Your instructions:
The entries below are to be copied exactly, with every picture left out.

Excerpted records:

<<<<

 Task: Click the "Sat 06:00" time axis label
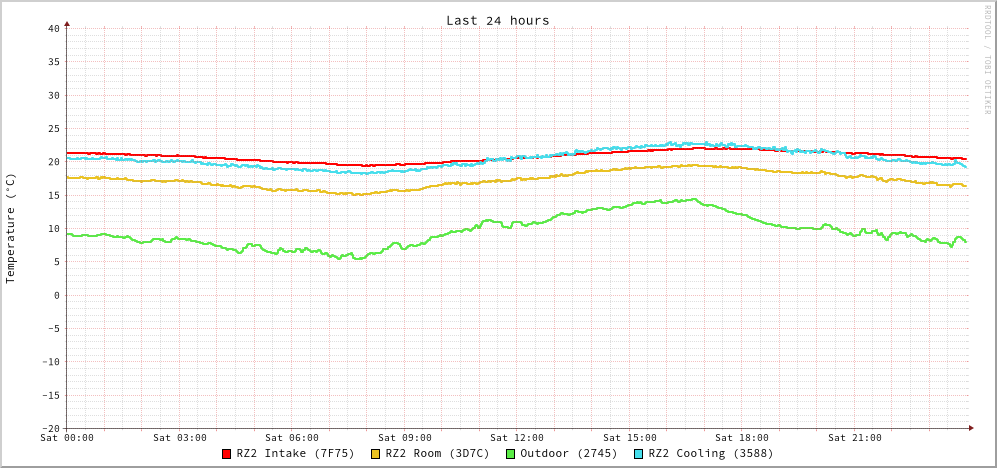click(292, 437)
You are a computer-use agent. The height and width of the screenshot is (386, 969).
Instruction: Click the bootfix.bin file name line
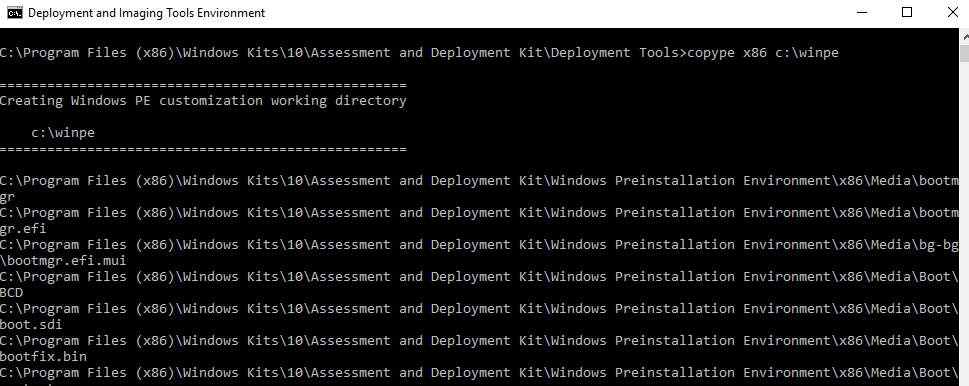click(x=43, y=357)
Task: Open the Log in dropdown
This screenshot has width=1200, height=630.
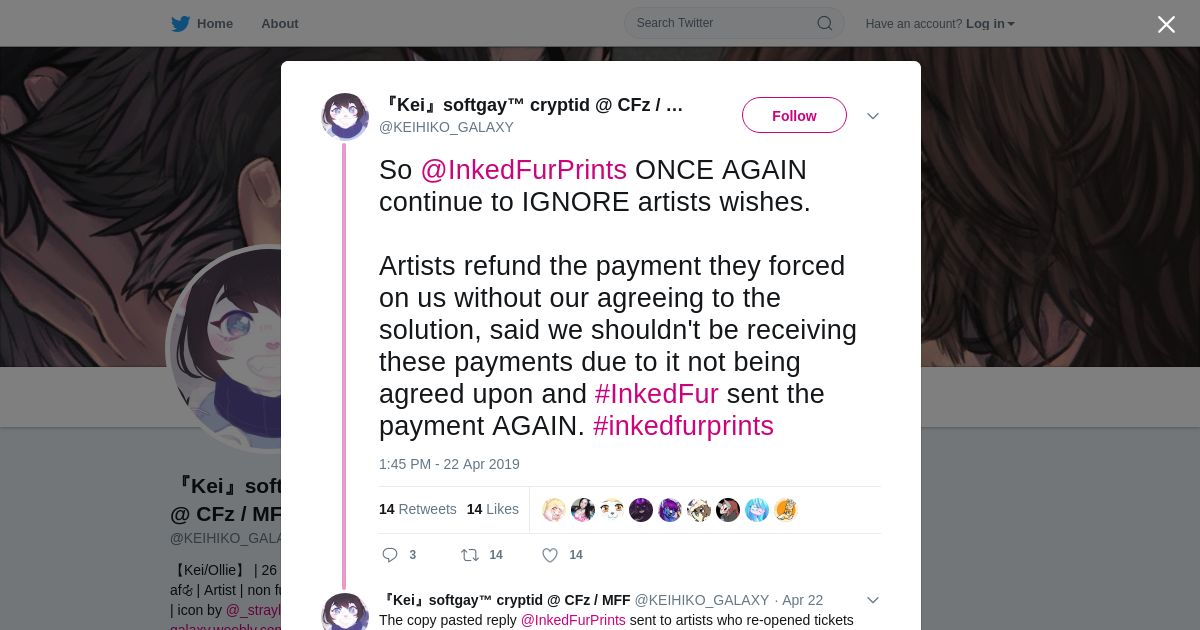Action: (x=990, y=24)
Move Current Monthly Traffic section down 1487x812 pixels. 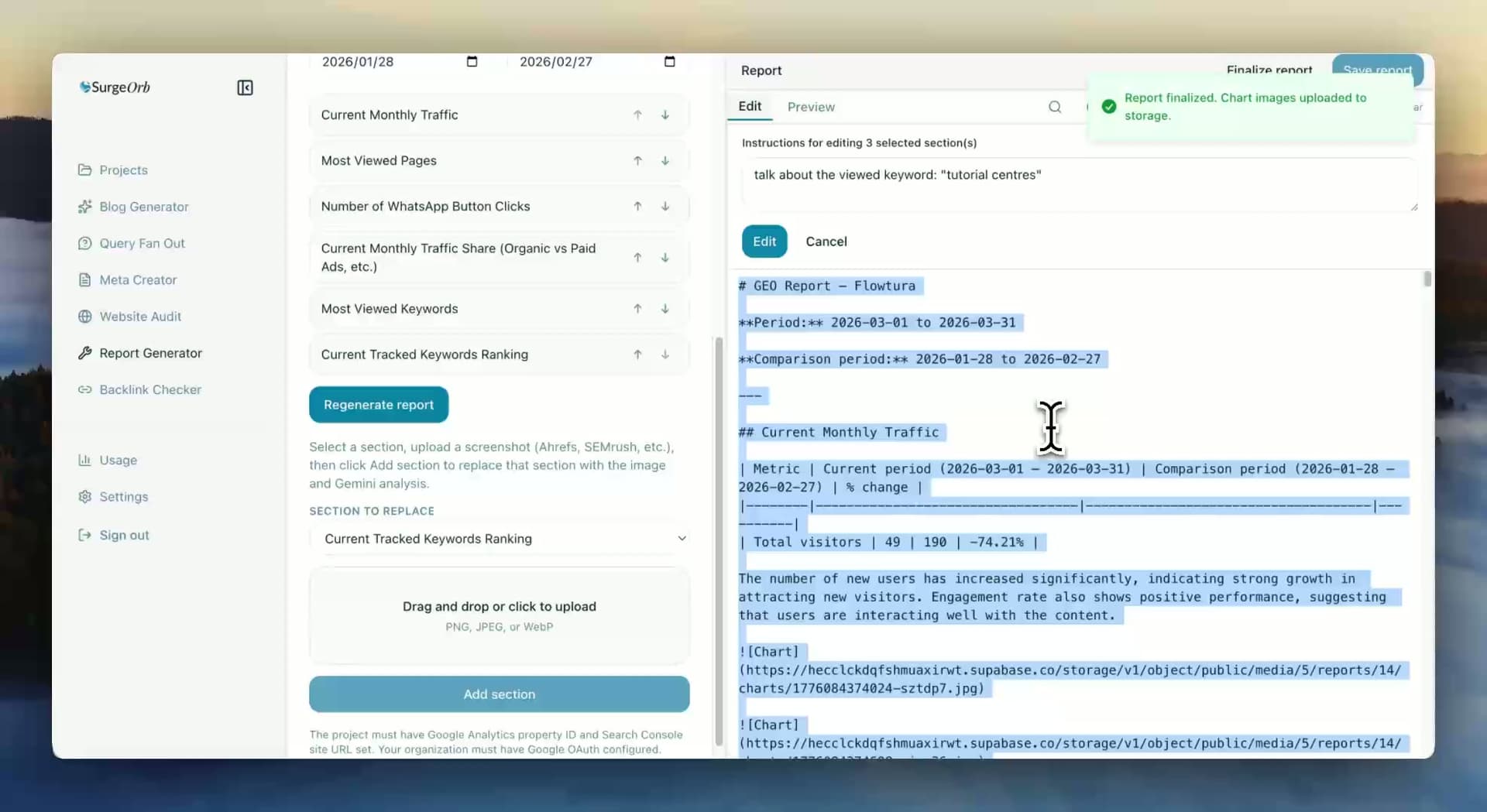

>>>>

Result:
 Task: Click the "Sat 06:00" time axis label
click(292, 437)
You are a computer-use agent. The height and width of the screenshot is (386, 969).
Instruction: Click the bootfix.bin file name line
click(x=43, y=357)
Task: Open the Log in dropdown
This screenshot has width=1200, height=630.
Action: (x=990, y=24)
Move Current Monthly Traffic section down 1487x812 pixels. 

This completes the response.